**Work required:** In the data below, locate each line with the word "will" and list it.

**Pixel coordinate grounding data:**
========================================

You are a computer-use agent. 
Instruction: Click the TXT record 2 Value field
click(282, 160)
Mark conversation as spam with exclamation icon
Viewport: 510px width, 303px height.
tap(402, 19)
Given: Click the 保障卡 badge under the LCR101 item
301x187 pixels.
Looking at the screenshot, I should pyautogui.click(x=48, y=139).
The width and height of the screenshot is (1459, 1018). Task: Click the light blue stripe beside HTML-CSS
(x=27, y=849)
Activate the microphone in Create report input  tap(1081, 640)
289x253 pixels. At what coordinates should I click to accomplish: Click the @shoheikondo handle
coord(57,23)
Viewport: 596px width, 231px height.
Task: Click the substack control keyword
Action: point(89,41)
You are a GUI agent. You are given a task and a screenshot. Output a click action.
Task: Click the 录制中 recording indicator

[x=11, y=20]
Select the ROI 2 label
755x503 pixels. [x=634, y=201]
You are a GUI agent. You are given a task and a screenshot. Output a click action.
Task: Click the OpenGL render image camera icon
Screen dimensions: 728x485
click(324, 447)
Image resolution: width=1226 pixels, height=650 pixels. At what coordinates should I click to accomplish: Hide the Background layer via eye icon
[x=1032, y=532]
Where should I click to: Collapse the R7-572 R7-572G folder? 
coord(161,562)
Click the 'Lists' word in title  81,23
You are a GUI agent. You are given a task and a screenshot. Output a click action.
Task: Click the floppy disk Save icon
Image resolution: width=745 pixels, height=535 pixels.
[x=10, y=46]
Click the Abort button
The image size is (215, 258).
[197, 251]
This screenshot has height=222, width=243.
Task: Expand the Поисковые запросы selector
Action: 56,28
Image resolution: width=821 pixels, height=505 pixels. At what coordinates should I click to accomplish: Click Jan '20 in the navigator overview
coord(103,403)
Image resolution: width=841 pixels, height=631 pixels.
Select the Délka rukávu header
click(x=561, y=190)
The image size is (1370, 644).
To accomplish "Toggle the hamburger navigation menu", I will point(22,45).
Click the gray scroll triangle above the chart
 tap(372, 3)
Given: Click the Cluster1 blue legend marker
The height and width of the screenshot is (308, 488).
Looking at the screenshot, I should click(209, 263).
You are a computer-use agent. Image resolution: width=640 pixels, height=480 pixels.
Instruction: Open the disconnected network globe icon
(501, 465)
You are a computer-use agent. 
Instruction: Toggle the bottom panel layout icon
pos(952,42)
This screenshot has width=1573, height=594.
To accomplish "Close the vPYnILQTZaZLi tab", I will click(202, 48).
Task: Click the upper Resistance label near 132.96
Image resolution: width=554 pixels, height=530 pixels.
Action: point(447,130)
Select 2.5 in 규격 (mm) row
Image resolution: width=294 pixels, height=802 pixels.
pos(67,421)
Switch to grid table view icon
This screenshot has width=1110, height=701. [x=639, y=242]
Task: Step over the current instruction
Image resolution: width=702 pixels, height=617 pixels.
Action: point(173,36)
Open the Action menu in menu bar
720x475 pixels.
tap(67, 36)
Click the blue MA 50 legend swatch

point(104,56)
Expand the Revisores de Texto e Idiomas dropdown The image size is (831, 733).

========================================

**Reply to the exercise:**
To accomplish "Toggle the hamburger navigation menu", I will point(22,45).
To accomplish "Close the vPYnILQTZaZLi tab", I will click(202, 48).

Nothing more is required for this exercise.